Nous n’avons eu par la suite qu’un ou deux échanges téléphoniques. C’est Eric, son frère aimant, tout comme Yves, lui aussi son aîné, qui m’a tenu au courant de l’aggravation de l’état de santé de Hervé, jusqu’à cet appel, voici 8 jours, où il m’a appris qu’il était au plus mal, que la fin était proche, qu’il voulait être enterré et pleuré à Val-de-Reuil. Fidélité. Loyauté. Dignité.

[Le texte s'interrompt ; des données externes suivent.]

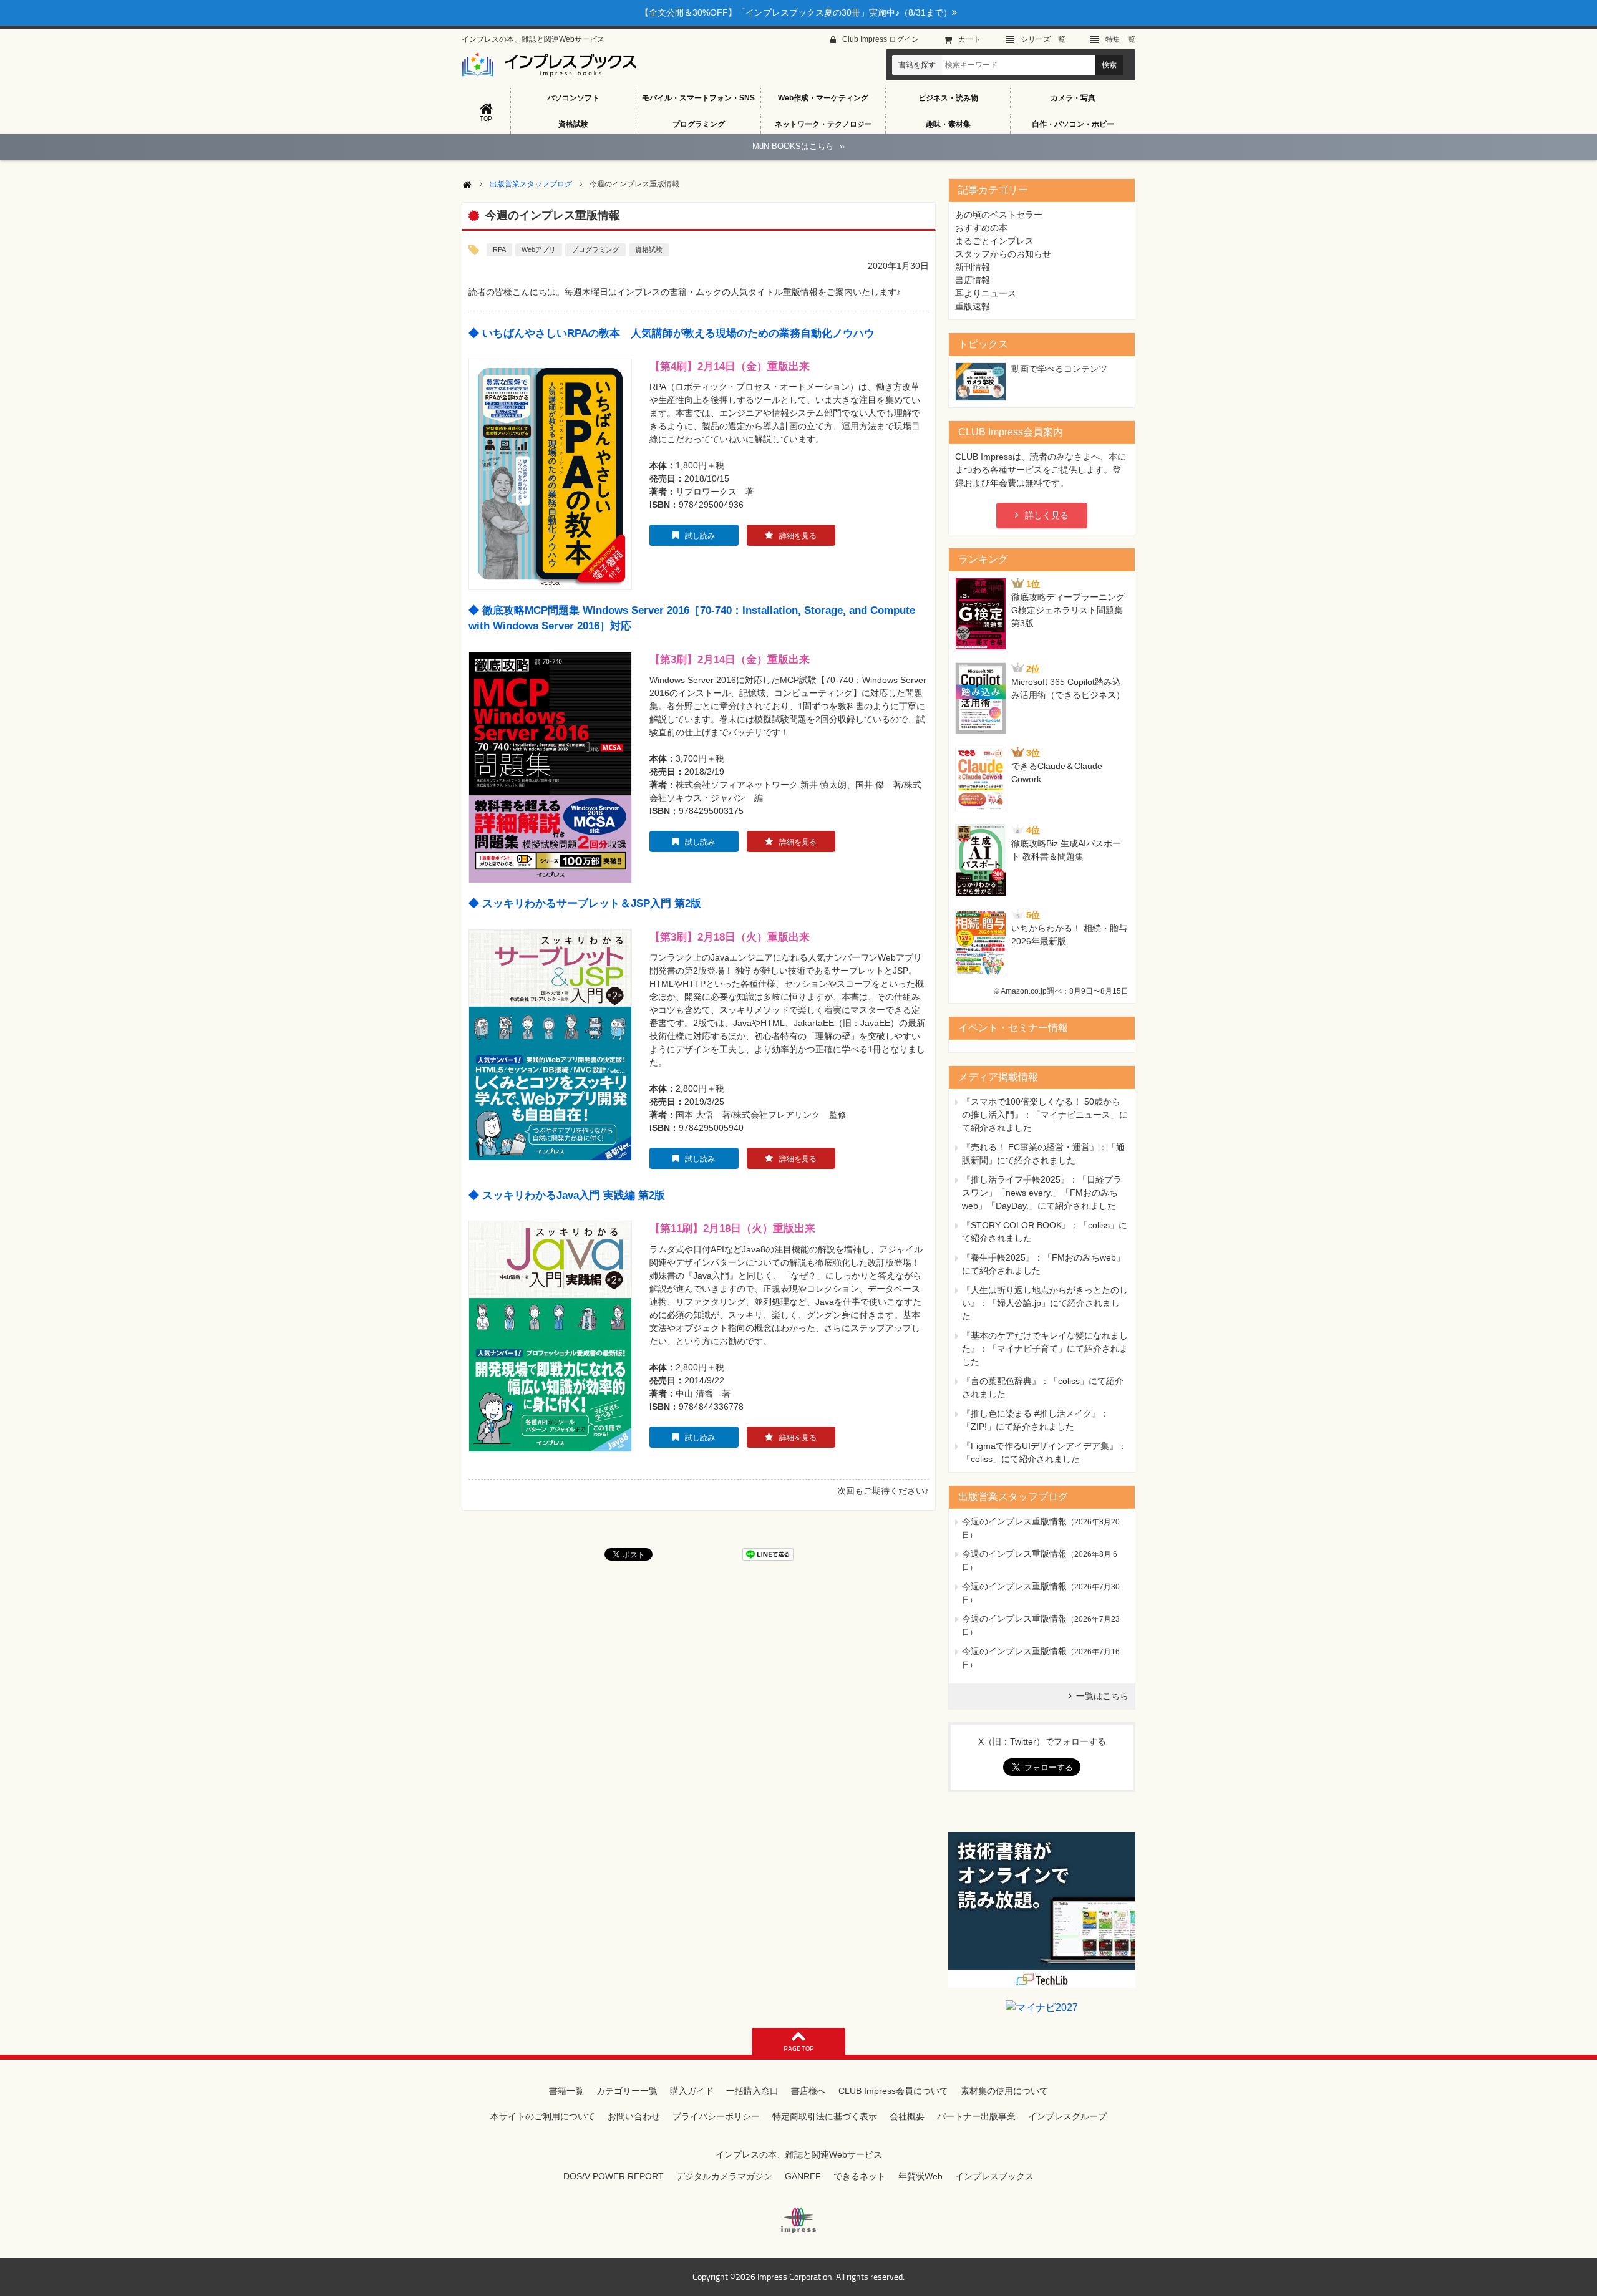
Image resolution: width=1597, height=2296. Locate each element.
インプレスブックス (994, 2176)
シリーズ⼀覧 (1043, 39)
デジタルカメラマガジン (724, 2176)
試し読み (700, 535)
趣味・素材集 (948, 124)
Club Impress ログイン (880, 39)
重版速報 (972, 306)
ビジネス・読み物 (948, 98)
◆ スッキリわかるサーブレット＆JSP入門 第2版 (584, 903)
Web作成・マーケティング (823, 98)
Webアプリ (539, 249)
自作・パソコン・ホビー (1073, 124)
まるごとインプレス (994, 241)
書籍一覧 (566, 2091)
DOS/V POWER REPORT (613, 2176)
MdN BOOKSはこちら (798, 146)
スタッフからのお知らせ (1003, 254)
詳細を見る (798, 535)
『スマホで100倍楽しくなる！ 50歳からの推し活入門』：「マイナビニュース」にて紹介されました (1045, 1115)
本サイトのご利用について (542, 2116)
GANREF (803, 2176)
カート (969, 39)
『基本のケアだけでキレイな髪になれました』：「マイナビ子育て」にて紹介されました (1045, 1348)
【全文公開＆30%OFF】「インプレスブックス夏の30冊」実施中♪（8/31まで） (796, 12)
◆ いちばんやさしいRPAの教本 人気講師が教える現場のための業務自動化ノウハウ (671, 333)
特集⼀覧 (1120, 39)
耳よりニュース (985, 293)
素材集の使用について (1004, 2091)
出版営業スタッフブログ (531, 184)
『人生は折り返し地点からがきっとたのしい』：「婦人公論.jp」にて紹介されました (1045, 1303)
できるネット (859, 2176)
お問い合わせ (634, 2116)
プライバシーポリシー (716, 2116)
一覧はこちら (1102, 1696)
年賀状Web (920, 2176)
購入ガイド (692, 2091)
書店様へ (808, 2091)
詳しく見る (1047, 515)
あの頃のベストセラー (998, 215)
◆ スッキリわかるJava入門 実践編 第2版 (566, 1195)
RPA (499, 249)
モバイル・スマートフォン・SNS (698, 98)
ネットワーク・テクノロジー (823, 124)
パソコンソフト (573, 98)
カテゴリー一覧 (627, 2091)
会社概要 (907, 2116)
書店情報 (972, 280)
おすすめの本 (981, 228)
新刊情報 (972, 267)
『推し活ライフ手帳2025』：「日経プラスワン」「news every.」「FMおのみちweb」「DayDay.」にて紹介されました (1042, 1193)
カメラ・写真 (1073, 98)
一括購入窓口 (752, 2091)
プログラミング (698, 124)
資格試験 (573, 124)
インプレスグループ (1067, 2116)
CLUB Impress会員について (893, 2091)
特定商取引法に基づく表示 (824, 2116)
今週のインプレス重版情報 (1014, 1521)
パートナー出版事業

Je vous l’ai dit : la mort est toujours cruelle. C’est la vérité. Elle nous prive de ceux que nous aimons. Elle nous laisse désemparés. Il faut penser d’abord au désespoir de la famille de celui qui nous a quittés, à la peine de ses amis. Je pense particulièrement à la petite fille venue avec lui un jour aux vœux de la municipalité. À 34 ans, la mort n’est pas simplement cruelle. Elle est injuste. C’est pourquoi, devant sa tombe, nous avons un devoir collectif, celui de faire que Hervé Lofidi soit immortel. Il ne peut l’être que dans nos yeux, que dans nos cœurs, que dans notre amitié. Alors conjuguons tous nos sentiments cet après-midi pour lui dire : « Adieu Champion, adieu l’artiste, adieu Hervé Lofidi. J’espère que là-haut, sur un grand ring blanc, tu as retrouvé Cassius Clay, Mohamed Ali, et que, ensemble, vous vous entraînez, vous vous entraidez. Adieu ! ».